Variations and Substitutions
- Pasta: Swap penne with rigatoni, fusilli, or even spaghetti.
- Cream: Half-and-half or coconut cream can work in place of heavy cream for a lighter or dairy-free option.
- No vodka? Try white wine, or skip it and use a splash of lemon juice to balance the flavors.
- Add protein: Stir in cooked Italian sausage, grilled chicken, or shrimp.
FAQs
Can I make it ahead of time?
Yes! The sauce can be made a day ahead and stored in the fridge. Just reheat gently and add freshly cooked pasta.
Is it kid-friendly?
The alcohol mostly cooks out, but you can skip the vodka or use a substitute if preferred.
Can I freeze it?
The sauce freezes well without the cream. Add cream after thawing and reheating.
Serving Suggestions
- Pair with a green salad and garlic bread.
- Serve alongside roasted vegetables or sautéed spinach.
- A crisp white wine like Pinot Grigio complements the richness perfectly.
Why You’ll Love This Recipe
- Simple ingredients, big flavor
- Comforting, creamy, and just the right amount of spicy
- Great for entertaining or cozy weeknights
- Easily adaptable to what you have on hand
Penne alla Vodka
4
servings5
minutes25
minutesIngredients
3 Tbsp extra virgin olive oil
1/2 medium yellow onion, finely chopped (about 1 cup)
4 garlic cloves, minced
3 Tbsp double-concentrated tomato paste
1/4 cup vodka
14 oz canned whole tomatoes
1/4 tsp crushed red pepper flakes (or to taste)
1/2 tsp fine sea salt, plus more for pasta water
3/4 cup heavy whipping cream
1/2 cup freshly grated Parmesan cheese, plus more for serving
1 lb penne or rigatoni
1/2 cup reserved pasta cooking water (or as needed)
Fresh parsley or basil, chopped or torn, for garnish
Directions
- Make the Sauce Base
- In a large Dutch oven or non-reactive pot, heat olive oil over medium heat. Add chopped onions and sauté until softened, about 5–6 minutes. Stir in minced garlic and cook for 30 seconds until fragrant.
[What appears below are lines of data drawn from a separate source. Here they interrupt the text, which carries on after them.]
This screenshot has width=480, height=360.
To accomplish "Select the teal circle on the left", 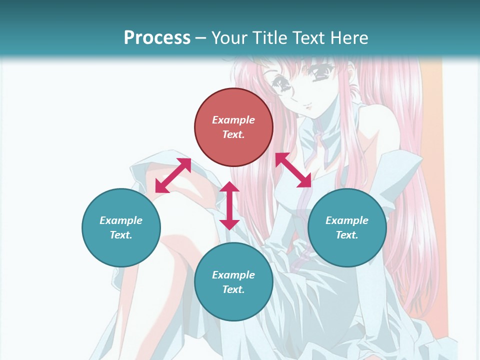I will (x=121, y=228).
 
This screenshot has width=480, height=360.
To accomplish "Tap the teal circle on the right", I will (x=347, y=228).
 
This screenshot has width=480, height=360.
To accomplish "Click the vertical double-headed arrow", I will (x=230, y=206).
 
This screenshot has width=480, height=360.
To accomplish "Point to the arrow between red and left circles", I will (x=173, y=176).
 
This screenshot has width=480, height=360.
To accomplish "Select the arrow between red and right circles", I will (x=294, y=170).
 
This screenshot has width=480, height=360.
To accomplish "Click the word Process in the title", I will (x=157, y=38).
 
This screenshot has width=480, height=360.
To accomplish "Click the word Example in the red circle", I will (x=234, y=120).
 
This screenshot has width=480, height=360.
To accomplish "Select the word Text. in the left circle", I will (x=121, y=235).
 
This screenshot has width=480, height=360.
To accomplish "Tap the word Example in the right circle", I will (x=347, y=220).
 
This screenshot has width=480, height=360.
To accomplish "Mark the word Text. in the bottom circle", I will (x=234, y=290).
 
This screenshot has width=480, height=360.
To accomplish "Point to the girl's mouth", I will (x=308, y=106).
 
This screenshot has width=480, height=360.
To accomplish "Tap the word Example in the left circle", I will (x=121, y=220).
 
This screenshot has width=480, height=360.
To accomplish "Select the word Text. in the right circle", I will (x=347, y=235).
- Add Tomato Paste and Vodka
- Stir in the tomato paste and vodka. Cook for about 2 minutes, allowing the alcohol to mostly evaporate while stirring constantly.
- Add Tomatoes and Simmer
- Pour in the canned whole tomatoes, crushed red pepper flakes, and salt. Use a spatula to break up the tomatoes. Simmer the sauce partially covered over low heat for 15 minutes, stirring occasionally.
- Cook the Pasta
- While the sauce simmers, bring a large pot of salted water to a boil (it should taste like the sea). Add pasta and cook until al dente according to package instructions. Reserve 1/2 cup of the pasta cooking water before draining.
- Finish the Sauce
- Stir the heavy cream into the tomato mixture, then add Parmesan cheese. Bring back to a low simmer until the cheese is melted and sauce is smooth.
- Combine Pasta and Sauce
- Add cooked pasta directly into the sauce. Toss to combine, adding reserved pasta water a few tablespoons at a time until desired consistency is reached. Taste and adjust salt if needed.
- Serve
- Garnish with more Parmesan and fresh parsley or basil before serving.